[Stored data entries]
──────────────────────────────

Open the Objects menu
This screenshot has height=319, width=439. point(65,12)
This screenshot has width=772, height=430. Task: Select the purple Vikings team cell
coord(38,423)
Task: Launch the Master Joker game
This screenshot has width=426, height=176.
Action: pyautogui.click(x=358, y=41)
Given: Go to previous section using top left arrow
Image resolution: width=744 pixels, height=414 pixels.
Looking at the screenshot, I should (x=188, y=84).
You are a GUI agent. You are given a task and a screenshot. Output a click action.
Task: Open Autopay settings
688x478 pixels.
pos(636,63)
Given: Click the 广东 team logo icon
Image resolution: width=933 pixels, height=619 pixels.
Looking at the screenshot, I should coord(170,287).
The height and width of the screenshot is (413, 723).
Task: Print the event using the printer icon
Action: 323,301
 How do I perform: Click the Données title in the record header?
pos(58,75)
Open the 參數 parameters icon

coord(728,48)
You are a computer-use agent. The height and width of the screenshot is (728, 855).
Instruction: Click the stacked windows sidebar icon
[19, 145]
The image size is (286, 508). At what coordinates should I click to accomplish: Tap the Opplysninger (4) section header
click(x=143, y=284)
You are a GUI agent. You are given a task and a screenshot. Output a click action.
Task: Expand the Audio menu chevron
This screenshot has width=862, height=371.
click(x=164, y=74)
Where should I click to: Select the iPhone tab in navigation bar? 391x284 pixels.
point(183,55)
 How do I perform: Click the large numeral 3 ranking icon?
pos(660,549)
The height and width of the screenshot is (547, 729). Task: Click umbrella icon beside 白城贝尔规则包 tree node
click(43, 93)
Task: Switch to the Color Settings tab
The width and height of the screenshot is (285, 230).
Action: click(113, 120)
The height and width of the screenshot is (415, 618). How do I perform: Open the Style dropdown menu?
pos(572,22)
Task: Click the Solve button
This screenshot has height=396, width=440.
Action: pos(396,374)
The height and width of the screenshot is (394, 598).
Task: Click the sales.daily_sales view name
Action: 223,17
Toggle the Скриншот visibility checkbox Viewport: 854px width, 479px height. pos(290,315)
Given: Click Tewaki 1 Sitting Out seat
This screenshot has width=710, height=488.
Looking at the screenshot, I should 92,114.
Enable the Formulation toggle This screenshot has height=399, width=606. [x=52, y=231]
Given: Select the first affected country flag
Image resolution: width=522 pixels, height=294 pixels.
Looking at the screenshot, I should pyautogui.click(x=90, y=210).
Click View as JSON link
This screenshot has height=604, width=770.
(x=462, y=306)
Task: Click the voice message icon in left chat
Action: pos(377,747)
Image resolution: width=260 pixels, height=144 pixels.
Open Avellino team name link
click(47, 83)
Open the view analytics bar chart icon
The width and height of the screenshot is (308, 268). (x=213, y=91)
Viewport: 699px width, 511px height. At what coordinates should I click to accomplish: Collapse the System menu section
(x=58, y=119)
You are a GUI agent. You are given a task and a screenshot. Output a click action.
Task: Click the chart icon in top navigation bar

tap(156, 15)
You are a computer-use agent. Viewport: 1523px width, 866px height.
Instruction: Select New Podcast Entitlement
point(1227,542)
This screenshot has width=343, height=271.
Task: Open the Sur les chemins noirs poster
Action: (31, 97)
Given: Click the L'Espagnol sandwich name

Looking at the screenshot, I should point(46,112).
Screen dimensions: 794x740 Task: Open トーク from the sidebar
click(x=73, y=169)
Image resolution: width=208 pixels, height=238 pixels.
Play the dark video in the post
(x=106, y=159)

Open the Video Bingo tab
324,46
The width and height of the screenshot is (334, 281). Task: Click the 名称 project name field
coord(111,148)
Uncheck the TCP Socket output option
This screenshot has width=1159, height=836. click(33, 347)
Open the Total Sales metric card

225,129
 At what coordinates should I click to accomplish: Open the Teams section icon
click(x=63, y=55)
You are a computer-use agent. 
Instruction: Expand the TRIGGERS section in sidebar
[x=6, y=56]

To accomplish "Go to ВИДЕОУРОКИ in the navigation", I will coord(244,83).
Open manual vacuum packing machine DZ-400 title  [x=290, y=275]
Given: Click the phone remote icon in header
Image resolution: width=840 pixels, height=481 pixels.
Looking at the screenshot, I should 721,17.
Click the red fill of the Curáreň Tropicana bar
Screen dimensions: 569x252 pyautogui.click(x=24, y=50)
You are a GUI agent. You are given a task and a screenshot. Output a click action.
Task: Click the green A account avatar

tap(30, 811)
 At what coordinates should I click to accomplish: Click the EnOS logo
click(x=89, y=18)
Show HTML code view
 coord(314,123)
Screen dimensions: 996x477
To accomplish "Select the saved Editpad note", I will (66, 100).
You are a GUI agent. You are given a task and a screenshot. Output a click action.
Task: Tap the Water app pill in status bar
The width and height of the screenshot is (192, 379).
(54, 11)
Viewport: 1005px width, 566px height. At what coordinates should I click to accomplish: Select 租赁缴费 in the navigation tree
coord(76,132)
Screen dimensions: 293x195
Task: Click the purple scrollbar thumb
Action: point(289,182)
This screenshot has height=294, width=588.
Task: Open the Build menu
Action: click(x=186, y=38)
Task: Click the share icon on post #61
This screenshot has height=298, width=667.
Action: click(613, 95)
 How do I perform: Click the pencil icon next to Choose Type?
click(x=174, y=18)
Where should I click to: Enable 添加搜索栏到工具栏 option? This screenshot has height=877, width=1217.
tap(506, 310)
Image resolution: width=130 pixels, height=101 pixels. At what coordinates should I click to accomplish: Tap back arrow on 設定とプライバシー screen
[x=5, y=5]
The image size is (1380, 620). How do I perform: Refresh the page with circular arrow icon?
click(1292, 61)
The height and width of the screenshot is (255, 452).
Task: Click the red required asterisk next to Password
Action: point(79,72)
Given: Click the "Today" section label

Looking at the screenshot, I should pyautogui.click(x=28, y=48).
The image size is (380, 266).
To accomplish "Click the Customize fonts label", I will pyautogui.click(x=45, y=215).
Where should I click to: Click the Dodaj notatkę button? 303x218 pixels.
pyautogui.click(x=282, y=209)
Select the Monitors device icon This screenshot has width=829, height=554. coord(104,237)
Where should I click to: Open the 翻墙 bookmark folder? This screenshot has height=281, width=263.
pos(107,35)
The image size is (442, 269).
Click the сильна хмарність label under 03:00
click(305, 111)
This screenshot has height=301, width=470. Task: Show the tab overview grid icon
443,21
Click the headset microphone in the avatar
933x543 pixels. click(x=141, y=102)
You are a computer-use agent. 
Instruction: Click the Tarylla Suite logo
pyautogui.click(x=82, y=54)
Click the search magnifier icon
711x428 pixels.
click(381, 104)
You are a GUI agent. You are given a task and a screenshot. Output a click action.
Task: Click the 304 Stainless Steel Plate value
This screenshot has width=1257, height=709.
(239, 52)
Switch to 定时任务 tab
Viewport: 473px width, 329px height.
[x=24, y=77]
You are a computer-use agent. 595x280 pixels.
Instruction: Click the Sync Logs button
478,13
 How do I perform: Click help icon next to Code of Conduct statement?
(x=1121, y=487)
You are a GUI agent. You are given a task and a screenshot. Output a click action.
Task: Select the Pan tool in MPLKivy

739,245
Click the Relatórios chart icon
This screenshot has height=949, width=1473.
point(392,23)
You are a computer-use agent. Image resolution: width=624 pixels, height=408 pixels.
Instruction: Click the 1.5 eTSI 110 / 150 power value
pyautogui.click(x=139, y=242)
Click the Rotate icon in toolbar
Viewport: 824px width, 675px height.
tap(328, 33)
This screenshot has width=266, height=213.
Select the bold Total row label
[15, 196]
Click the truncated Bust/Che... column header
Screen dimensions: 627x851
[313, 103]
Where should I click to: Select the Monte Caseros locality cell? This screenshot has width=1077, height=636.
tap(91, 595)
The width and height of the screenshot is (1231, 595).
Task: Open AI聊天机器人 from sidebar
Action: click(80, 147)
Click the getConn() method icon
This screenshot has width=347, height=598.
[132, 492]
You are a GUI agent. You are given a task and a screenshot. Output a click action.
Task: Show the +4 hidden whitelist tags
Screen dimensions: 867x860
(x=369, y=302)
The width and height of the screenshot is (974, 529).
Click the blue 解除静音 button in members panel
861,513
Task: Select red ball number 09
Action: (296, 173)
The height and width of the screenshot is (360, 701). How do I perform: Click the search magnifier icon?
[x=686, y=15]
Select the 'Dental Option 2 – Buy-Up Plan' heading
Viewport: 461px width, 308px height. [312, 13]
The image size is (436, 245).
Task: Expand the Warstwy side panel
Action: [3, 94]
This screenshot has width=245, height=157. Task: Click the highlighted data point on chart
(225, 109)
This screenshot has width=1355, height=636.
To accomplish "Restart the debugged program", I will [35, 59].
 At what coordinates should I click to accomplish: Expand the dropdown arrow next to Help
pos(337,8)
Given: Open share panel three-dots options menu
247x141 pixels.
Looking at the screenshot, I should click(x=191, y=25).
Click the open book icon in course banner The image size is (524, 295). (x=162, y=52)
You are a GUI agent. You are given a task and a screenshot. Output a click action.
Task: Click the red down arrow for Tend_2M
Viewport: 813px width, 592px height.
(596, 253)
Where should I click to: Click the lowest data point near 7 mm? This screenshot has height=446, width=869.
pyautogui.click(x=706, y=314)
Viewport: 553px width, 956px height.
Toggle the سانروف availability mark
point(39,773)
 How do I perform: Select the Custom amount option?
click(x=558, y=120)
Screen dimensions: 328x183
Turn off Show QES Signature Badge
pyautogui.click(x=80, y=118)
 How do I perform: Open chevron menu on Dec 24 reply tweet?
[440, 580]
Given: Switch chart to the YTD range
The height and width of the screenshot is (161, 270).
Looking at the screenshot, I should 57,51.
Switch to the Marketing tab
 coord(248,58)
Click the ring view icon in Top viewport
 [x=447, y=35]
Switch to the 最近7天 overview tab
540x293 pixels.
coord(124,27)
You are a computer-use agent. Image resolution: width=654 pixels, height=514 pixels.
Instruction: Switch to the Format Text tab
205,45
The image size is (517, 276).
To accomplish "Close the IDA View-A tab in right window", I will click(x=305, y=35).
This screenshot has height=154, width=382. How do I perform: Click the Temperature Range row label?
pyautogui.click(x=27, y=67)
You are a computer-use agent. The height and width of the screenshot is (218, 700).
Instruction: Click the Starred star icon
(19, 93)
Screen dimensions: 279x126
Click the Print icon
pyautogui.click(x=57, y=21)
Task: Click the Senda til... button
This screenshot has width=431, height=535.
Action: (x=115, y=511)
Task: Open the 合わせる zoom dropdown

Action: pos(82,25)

──────────────────────────────

* DIRECTIONS FOR THIS TASK:
Starting at the line with "Screen dimensions: 279x126", retype each line through the final one in the data above, unchanged and with nothing added.

* TASK ANSWER:
Screen dimensions: 279x126
Click the Print icon
pyautogui.click(x=57, y=21)
Task: Click the Senda til... button
This screenshot has width=431, height=535.
Action: (x=115, y=511)
Task: Open the 合わせる zoom dropdown

Action: pos(82,25)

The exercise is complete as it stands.